◆ Assignment
Starting with the line that contains "[button] (100, 197)" and stopping after the line that contains "Randonnées [menuitem] (387, 1626)", copy the entries below exactly. Include nothing else.

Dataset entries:
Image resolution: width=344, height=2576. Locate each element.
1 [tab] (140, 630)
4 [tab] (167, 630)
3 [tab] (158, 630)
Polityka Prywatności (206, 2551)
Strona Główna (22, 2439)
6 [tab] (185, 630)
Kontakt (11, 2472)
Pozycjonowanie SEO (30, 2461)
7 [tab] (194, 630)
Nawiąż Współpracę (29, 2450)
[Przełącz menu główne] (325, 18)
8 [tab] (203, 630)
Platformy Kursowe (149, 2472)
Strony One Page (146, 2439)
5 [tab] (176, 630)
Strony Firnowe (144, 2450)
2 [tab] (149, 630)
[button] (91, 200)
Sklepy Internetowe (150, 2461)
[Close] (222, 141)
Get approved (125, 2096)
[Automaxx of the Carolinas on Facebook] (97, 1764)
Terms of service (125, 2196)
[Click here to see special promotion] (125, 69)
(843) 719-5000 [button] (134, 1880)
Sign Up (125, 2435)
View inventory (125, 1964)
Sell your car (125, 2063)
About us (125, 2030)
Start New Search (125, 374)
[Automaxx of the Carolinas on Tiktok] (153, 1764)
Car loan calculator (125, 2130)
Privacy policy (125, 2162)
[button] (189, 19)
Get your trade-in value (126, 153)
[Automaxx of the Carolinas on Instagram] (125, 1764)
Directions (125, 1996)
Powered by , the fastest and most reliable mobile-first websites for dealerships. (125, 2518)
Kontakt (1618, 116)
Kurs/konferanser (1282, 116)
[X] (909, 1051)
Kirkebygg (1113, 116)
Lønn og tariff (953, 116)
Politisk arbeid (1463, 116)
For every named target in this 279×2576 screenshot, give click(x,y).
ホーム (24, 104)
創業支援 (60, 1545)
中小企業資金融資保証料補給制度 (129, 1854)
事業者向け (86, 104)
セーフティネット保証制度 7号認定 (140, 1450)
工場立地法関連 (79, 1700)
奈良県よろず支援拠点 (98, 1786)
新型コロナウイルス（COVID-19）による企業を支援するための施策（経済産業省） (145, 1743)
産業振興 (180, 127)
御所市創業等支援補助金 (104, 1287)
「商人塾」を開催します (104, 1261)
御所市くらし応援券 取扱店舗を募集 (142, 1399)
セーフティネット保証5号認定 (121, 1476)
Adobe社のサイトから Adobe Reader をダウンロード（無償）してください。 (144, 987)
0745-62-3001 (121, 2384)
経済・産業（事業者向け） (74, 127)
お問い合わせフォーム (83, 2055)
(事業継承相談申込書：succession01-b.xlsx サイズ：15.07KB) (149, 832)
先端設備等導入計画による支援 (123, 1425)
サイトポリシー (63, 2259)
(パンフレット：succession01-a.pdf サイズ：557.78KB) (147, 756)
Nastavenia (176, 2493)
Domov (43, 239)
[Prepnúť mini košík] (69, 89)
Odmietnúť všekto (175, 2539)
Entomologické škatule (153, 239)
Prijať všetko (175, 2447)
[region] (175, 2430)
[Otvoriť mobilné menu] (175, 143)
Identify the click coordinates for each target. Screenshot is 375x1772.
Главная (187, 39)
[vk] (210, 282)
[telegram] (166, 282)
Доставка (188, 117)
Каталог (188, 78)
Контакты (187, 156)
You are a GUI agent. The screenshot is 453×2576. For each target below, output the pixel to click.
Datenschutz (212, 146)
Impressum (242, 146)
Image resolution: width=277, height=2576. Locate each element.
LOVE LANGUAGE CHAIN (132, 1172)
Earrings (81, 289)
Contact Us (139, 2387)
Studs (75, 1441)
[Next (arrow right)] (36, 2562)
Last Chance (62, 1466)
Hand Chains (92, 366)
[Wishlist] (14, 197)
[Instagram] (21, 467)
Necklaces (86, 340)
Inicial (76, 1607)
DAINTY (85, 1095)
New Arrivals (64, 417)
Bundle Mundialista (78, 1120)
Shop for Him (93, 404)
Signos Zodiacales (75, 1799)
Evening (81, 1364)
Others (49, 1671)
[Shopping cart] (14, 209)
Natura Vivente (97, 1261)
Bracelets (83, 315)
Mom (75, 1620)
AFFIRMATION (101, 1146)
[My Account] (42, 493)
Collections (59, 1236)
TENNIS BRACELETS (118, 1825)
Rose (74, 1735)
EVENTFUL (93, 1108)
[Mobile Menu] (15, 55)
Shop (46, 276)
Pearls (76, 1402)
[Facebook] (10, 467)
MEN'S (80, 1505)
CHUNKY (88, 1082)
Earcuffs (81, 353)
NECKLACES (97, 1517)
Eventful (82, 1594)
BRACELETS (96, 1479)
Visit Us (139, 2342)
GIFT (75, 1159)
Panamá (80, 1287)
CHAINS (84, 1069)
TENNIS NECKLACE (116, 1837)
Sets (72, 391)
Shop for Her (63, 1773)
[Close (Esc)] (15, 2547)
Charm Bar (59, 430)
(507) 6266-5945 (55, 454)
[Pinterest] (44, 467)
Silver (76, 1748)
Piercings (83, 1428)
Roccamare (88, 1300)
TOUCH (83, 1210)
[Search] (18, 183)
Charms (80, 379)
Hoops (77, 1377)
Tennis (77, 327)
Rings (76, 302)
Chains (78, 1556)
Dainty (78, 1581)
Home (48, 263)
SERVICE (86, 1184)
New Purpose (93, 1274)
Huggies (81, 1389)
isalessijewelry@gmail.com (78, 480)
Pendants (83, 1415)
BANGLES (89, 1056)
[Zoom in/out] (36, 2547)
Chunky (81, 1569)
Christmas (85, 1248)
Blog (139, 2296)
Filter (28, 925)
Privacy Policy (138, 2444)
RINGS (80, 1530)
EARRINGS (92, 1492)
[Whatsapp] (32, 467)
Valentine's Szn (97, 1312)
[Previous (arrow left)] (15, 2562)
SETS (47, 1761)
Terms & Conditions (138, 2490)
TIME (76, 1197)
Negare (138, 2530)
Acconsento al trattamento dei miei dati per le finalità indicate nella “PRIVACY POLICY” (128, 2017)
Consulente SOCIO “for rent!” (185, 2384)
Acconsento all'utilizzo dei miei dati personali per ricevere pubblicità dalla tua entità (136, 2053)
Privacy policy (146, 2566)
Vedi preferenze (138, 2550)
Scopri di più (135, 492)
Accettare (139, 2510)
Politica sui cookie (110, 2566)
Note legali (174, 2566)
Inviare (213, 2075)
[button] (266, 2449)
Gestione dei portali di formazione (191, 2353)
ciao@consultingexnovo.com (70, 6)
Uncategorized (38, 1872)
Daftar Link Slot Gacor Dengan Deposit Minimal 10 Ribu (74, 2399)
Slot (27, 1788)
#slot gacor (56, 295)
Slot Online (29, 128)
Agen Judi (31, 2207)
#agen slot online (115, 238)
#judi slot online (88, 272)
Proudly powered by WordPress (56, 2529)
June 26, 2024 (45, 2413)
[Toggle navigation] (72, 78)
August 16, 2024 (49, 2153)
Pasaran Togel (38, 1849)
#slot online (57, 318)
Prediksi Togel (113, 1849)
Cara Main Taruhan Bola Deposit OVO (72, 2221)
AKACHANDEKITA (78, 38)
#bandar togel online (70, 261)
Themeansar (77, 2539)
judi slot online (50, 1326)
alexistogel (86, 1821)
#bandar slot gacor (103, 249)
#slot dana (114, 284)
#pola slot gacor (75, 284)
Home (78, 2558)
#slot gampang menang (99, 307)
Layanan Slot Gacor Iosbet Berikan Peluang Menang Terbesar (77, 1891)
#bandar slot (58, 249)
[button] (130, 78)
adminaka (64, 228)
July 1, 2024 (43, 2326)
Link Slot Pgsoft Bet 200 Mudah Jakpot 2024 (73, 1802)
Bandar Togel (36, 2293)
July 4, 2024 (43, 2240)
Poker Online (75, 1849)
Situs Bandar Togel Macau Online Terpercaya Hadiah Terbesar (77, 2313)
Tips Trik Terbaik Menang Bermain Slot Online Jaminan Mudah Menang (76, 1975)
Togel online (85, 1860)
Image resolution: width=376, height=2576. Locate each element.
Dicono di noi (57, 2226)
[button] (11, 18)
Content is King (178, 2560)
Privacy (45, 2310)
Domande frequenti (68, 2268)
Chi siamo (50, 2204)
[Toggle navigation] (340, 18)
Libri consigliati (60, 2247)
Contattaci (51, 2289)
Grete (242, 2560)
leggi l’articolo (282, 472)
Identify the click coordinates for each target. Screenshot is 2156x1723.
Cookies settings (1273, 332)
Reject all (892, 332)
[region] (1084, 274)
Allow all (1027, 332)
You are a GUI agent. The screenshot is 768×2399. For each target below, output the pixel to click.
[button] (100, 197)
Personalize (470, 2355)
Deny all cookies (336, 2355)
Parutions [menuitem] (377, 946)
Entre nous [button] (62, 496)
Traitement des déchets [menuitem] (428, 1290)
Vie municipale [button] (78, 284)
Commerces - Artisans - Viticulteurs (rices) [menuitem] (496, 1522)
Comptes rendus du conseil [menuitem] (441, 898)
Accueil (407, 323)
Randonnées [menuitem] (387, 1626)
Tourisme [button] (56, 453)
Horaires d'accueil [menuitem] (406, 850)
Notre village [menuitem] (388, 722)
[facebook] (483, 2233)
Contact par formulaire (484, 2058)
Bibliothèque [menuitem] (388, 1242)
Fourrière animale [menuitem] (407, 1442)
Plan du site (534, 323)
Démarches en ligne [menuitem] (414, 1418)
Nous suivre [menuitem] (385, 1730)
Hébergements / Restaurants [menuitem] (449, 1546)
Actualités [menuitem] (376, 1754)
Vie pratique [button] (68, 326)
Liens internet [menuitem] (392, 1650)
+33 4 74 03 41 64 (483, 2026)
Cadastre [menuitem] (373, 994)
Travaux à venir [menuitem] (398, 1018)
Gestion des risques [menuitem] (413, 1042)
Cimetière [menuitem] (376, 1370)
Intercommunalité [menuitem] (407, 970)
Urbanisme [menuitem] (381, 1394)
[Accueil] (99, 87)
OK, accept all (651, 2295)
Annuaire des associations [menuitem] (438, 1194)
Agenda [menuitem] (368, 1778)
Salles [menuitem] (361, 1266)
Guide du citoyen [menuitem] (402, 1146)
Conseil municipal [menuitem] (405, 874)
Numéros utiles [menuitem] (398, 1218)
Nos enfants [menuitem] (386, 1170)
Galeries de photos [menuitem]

◆ Response to this task
[button] (100, 197)
Personalize (470, 2355)
Deny all cookies (336, 2355)
Parutions [menuitem] (377, 946)
Entre nous [button] (62, 496)
Traitement des déchets [menuitem] (428, 1290)
Vie municipale [button] (78, 284)
Commerces - Artisans - Viticulteurs (rices) [menuitem] (496, 1522)
Comptes rendus du conseil [menuitem] (441, 898)
Accueil (407, 323)
Randonnées [menuitem] (387, 1626)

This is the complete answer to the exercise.